Required action - Restate word for word the material below, starting at the line that contains "Task: Click the 市场名称 column header" and stopping after the last line; skip pictures.

Task input -
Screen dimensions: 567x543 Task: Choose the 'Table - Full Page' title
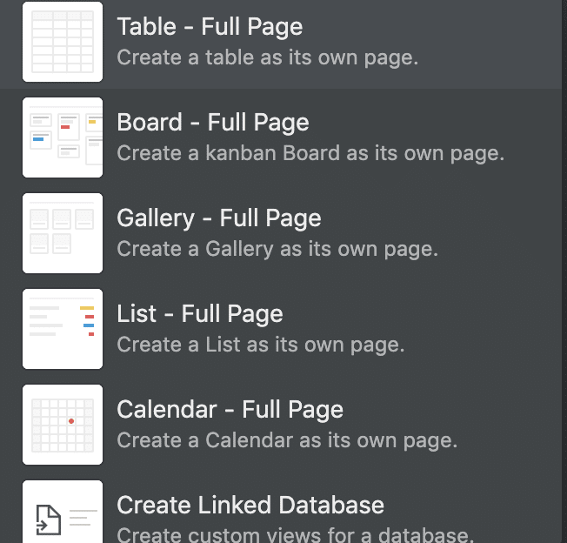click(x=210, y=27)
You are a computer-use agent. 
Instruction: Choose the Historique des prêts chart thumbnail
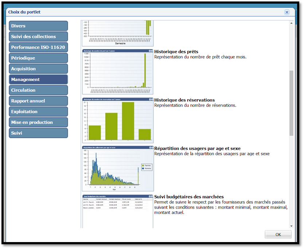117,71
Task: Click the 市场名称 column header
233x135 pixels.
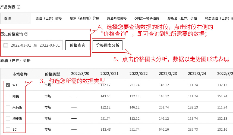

Result below -
Task: Click the 市场名称 column header
233x135 pixels.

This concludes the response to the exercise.